Although some murmurs may be benign, or functional, the discovery of a heart murmur requires careful assessment. It is important that you describe and document what you hear. Physical examination alone cannot always identify the cause of the murmur, but it can narrow the possibilities so that the client can be referred for appropriate diagnostic follow-up.

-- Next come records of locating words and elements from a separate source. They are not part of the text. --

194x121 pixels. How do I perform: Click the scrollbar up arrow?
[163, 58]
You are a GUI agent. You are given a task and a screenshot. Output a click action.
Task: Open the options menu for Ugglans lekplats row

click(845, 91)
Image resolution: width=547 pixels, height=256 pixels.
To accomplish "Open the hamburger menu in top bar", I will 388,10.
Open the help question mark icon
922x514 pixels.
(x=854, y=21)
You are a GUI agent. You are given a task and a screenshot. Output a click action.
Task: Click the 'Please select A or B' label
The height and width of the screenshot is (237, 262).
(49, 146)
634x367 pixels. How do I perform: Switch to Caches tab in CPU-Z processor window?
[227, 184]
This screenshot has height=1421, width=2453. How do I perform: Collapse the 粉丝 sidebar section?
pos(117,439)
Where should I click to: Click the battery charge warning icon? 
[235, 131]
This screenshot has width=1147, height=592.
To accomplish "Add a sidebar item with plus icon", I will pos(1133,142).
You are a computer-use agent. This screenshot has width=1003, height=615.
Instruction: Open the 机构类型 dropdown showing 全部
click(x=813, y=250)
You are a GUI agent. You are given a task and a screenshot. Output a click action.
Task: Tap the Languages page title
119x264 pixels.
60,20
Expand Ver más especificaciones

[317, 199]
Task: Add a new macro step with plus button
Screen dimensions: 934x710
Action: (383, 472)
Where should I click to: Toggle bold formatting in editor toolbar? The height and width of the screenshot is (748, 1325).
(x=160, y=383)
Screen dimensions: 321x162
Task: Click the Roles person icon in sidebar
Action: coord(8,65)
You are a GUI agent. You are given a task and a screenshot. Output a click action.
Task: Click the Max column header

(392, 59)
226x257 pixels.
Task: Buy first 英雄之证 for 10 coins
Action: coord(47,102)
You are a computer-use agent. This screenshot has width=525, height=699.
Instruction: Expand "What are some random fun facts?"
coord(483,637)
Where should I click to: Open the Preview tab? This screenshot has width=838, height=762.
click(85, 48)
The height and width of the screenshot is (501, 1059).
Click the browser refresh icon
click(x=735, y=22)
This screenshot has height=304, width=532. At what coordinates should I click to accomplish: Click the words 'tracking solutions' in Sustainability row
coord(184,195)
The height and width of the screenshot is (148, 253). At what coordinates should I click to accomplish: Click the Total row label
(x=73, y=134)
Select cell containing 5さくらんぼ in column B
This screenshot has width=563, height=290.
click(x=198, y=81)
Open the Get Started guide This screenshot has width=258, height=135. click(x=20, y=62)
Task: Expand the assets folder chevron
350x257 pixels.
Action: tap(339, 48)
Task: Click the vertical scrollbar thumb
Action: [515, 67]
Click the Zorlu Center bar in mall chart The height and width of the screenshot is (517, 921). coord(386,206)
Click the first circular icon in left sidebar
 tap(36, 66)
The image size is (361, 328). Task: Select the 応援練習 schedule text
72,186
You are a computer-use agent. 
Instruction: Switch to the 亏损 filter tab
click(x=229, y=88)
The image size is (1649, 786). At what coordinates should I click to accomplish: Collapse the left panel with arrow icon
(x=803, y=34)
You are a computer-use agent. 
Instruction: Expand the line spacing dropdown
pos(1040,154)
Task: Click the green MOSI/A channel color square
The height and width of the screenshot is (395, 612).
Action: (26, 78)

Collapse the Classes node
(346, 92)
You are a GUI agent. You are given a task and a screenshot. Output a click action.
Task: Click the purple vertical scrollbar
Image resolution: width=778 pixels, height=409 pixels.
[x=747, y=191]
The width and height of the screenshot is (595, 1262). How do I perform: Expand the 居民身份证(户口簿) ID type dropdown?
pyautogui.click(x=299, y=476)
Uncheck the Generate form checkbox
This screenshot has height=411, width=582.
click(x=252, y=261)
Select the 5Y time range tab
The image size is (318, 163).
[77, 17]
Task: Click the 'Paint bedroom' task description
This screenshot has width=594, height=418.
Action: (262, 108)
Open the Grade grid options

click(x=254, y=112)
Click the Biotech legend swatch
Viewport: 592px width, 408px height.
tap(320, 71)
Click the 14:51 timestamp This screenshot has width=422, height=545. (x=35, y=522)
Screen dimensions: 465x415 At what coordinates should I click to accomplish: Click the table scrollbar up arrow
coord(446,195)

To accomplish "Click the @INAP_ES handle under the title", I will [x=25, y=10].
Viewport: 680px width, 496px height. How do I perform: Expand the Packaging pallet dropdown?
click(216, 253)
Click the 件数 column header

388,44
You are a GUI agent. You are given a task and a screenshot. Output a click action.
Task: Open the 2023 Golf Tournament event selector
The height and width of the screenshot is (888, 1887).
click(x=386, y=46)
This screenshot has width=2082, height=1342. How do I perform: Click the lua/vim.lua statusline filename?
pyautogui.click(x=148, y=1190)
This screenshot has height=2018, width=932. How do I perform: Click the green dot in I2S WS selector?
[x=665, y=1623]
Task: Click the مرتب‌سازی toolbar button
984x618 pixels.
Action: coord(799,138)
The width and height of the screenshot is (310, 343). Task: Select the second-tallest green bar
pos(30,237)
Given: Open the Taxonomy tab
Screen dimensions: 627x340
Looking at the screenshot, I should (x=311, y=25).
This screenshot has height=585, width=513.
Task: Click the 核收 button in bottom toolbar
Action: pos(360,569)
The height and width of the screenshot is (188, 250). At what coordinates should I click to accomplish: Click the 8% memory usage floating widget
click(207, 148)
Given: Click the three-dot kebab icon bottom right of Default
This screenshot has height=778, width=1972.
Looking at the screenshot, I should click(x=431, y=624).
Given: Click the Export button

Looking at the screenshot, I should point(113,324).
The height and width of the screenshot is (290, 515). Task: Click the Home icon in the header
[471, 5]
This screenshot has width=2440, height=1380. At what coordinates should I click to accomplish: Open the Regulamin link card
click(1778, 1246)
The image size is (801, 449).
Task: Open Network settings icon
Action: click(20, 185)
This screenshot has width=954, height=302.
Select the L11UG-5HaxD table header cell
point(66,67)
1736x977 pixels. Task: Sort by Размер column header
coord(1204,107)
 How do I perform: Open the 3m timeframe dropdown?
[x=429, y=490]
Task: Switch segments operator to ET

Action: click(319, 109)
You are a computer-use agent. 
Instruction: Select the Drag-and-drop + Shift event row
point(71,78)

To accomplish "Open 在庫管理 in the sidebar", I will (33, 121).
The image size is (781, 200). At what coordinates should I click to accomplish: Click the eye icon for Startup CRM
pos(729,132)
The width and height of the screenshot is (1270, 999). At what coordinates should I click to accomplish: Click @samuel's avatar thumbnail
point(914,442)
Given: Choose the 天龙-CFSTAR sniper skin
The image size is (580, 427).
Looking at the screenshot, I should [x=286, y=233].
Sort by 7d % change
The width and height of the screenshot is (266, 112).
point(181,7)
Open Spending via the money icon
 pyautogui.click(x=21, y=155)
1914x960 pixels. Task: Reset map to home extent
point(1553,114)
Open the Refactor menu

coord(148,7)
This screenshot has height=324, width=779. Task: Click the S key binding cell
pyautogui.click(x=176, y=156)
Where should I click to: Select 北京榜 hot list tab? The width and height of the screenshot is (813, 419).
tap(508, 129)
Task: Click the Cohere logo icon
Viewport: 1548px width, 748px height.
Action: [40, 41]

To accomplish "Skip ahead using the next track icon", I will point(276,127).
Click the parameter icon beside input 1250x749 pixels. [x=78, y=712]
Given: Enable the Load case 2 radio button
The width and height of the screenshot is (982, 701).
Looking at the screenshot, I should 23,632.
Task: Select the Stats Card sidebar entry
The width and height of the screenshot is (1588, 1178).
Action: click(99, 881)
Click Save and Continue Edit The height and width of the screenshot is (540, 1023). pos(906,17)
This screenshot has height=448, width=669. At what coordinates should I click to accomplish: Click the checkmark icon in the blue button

Individual differences in the client's age, build, and state of health will affect the visibility, palpable force, and sounds of the heart's action. In general, heart sounds are not as loud in the elderly as they are in younger clients. Findings in clients with thin, nonmuscular chests may be clearer or louder than in muscular or obese clients. In these clients, visible or palpable pulsations and heart sounds may be more difficult to elicit. Changes in the anteroposterior diameter of the chest related to aging or emphysema can alter the location of the pulsations and make heart sounds more difficult to hear; eg, kyphosis can alter the location of heart sounds and of the apical impulse.
- Bowers, A., Thompson, J. Clinical manual of health assessment, 3rd ed. St. Louis: CV Mosby, 1988.
- Gawlinski, A., Jensen, G. The complications of cardiovascular aging. Am J Nurs 1991; Nov:26-30.
- Seidel, B., Ball, J., Dains, J., Benedict, G. Mosby's guide to physical examination, 2nd ed. St. Louis: CV Mosby, 1991.
- Sherman, J., Fields, S. Guide to patient examination. New York: Medical Examination Publishing, 1988.
- Visich, M.A. Knowing what you hear: A guide to assessing breath and heart sounds. Nursing81 1981; Nov:65-76.